● **BRIEF**
Only the lines from the line with "Given: Click the" through the end of the records belong in your reply, copied exactly, with every picture left out.

■ ■ ■ ■ ■

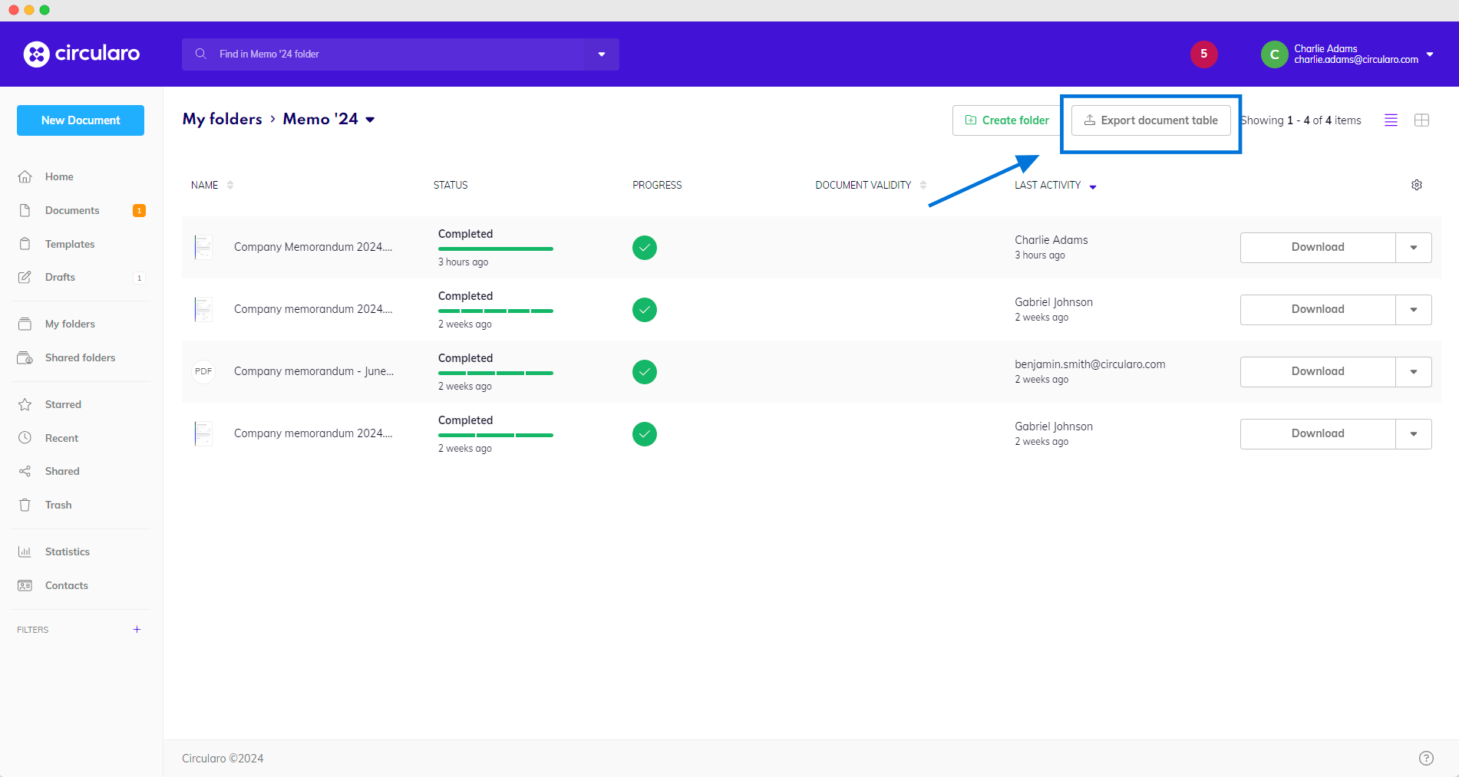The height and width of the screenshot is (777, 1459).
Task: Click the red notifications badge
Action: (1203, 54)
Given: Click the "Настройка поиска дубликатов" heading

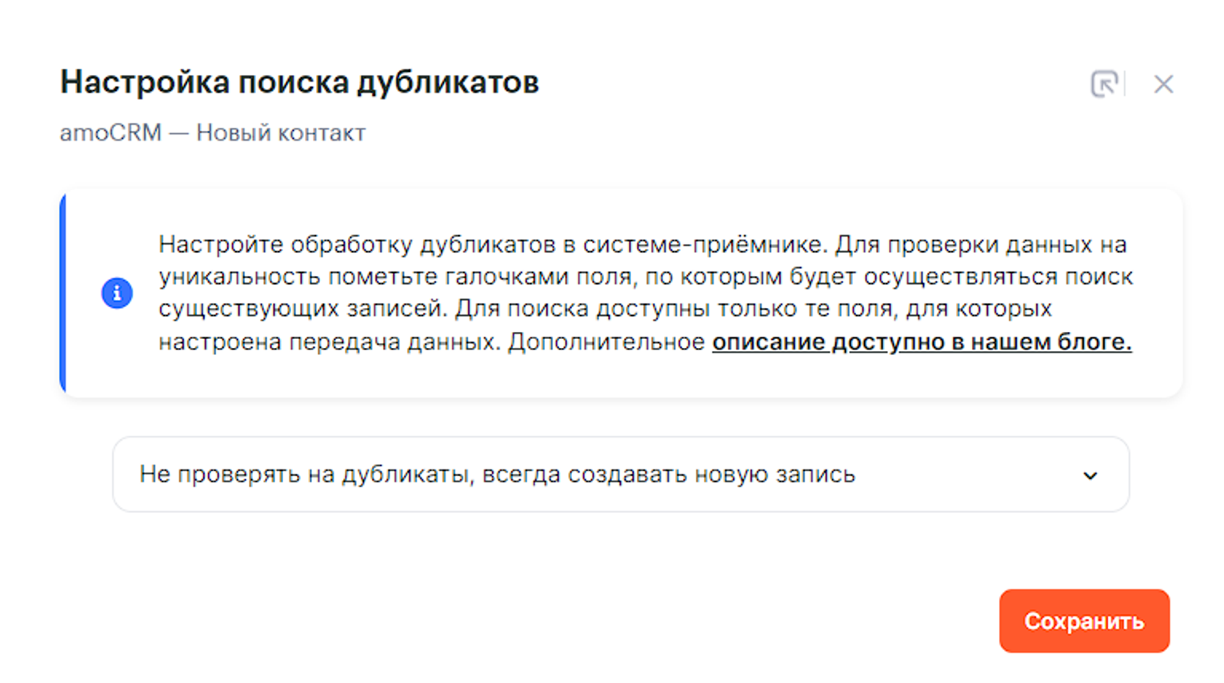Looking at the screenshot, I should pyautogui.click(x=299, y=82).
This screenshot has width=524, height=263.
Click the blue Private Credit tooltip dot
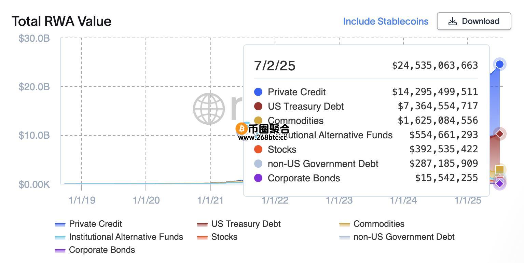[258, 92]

■ ■ ■ ■ ■

● **YOUR RESPONSE**
Given: Click the "Настройка поиска дубликатов" heading

Looking at the screenshot, I should pyautogui.click(x=299, y=82).
This screenshot has width=524, height=263.
Click the blue Private Credit tooltip dot
[258, 92]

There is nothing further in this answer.